* **EXERCISE DESCRIPTION**
The lines to reproduce from the material below are those from the one containing "Image resolution: width=674" through the one containing "the Proton X50", both included; write them out exactly and add nothing.

* **LISTED RECORDS**
══════

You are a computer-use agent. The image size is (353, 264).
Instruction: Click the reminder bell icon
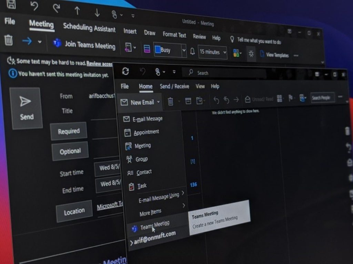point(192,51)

══════

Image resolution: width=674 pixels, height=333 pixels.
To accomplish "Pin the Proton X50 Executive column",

══════

* **COMPLETED EXERCISE**
Image resolution: width=674 pixels, height=333 pixels.
To accomplish "Pin the Proton X50 Executive column",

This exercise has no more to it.